Viceversa in troppi altri casi, da Monaco nel 1972 a Bogotà nel 1985, a Waco negli Stati Uniti (contro una setta religiosa locale) la linea dura e l’intervento delle "teste di cuoio" ha provocato la morte di tutti o quasi gli ostaggi. e c’è soprattutto l’incredibile e prolungatissimo caso peruviano.

Il caso dell’ambasciata giapponese a Lima

Il 18 dicembre 1996 in Perù un commando del MRTA (movimento rivoluzionario Tupac Amaru, di tendenza guevarista) aveva occupato di sorpresa l’ambasciata giapponese durante una festa prendendo centinaia di ostaggi, tra cui le massime cariche dello Stato, gran parte degli ambasciatori accreditati a Lima, e la stessa madre del presidente peruviano di origine giapponese Fujimori. L’ambasciata giapponese aveva acquistato grande importanza sotto la presidenza di Fujimori, soprattutto perché il Giappone è diventato il secondo partner commerciale del Perù, subito dopo gli Stati Uniti. Il MRTA rilascia presto per motivi umanitari tutte le persone anziane e malate, tra cui la madre del presidente.
________________________
Cosa richiede: Per favore, riporta il brano partendo dalle parole "Viceversa in troppi" e fermandoti dopo "prolungatissimo caso peruviano.", rinominando "teste di cuoio" in "forze speciali".

Righe fornite:
________________________
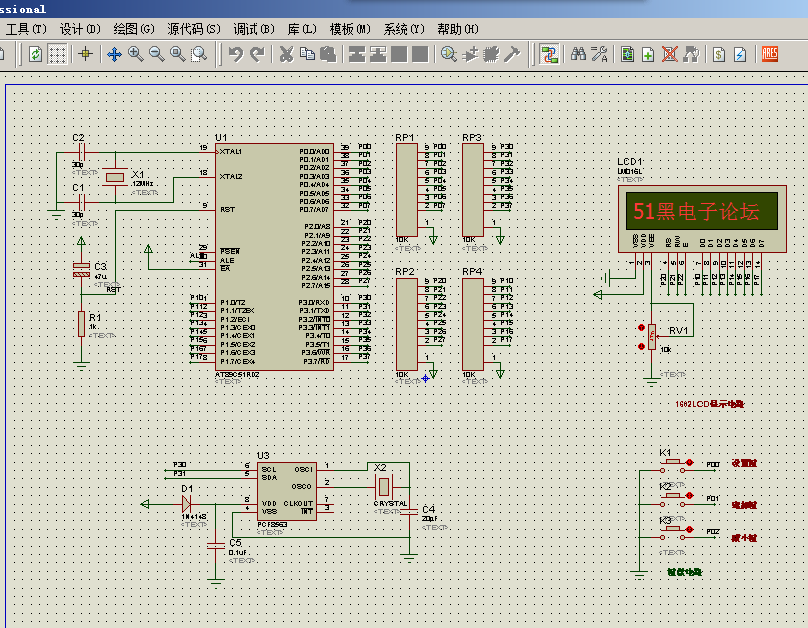Screen dimensions: 808x628
Task: Open the 帮助(H) help menu
Action: coord(458,29)
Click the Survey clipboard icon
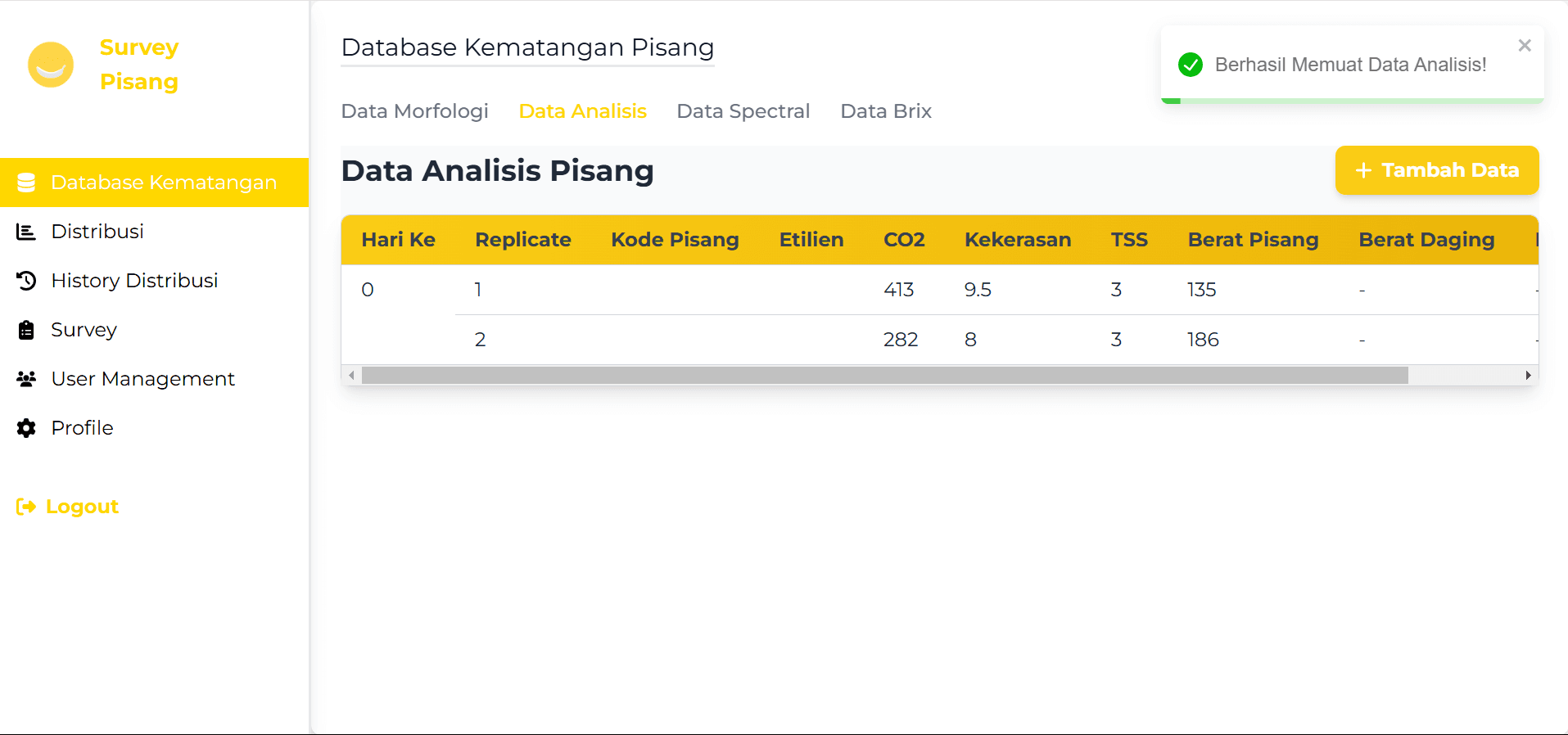 [25, 329]

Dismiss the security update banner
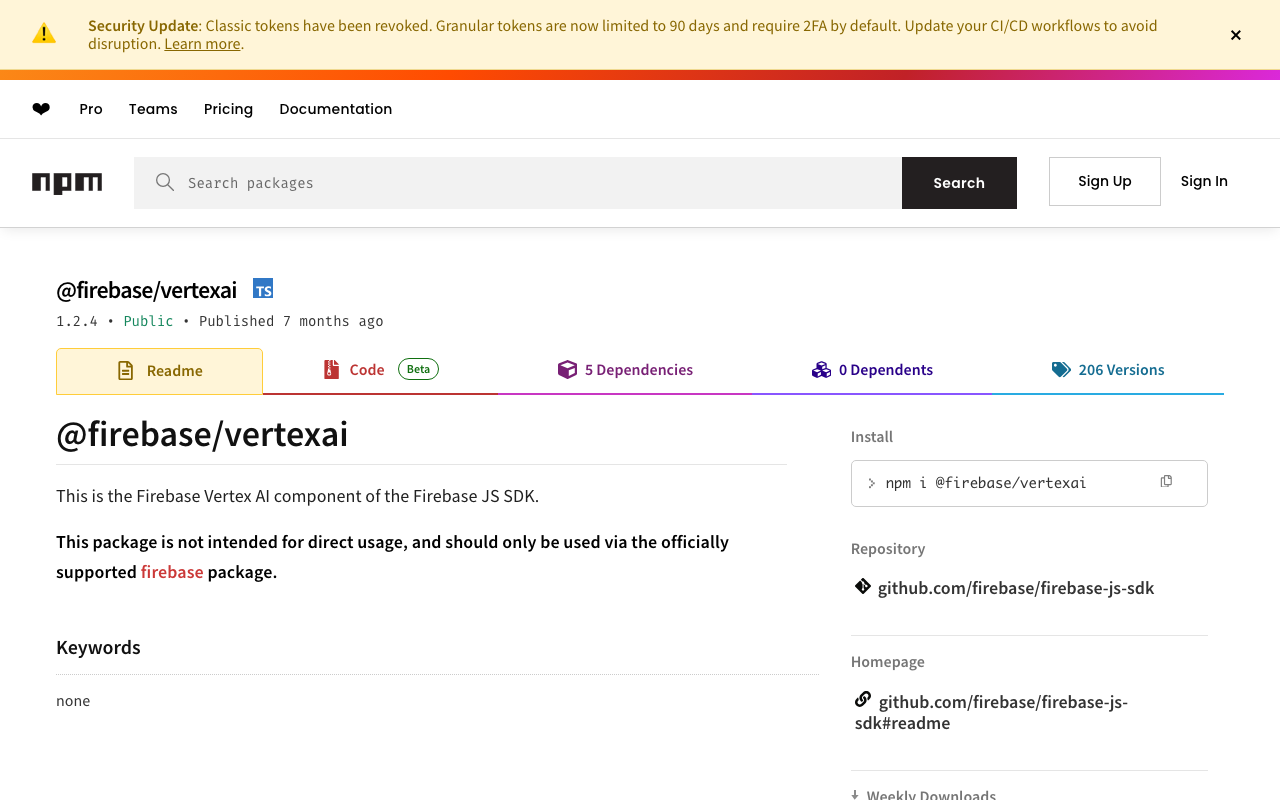[1236, 35]
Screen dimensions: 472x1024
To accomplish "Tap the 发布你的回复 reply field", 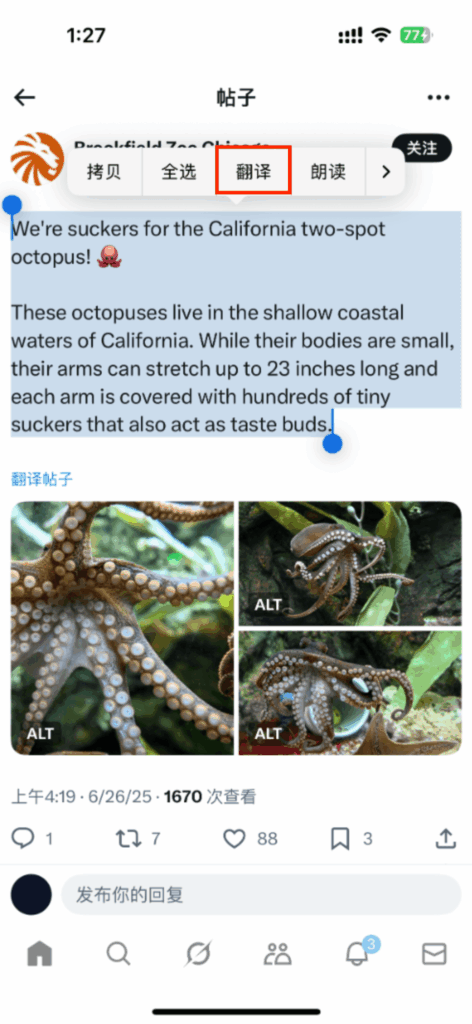I will [261, 895].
________________________
Risposta all'esercizio:
Viceversa in troppi altri casi, da Monaco nel 1972 a Bogotà nel 1985, a Waco negli Stati Uniti (contro una setta religiosa locale) la linea dura e l’intervento delle "forze speciali" ha provocato la morte di tutti o quasi gli ostaggi. e c’è soprattutto l’incredibile e prolungatissimo caso peruviano.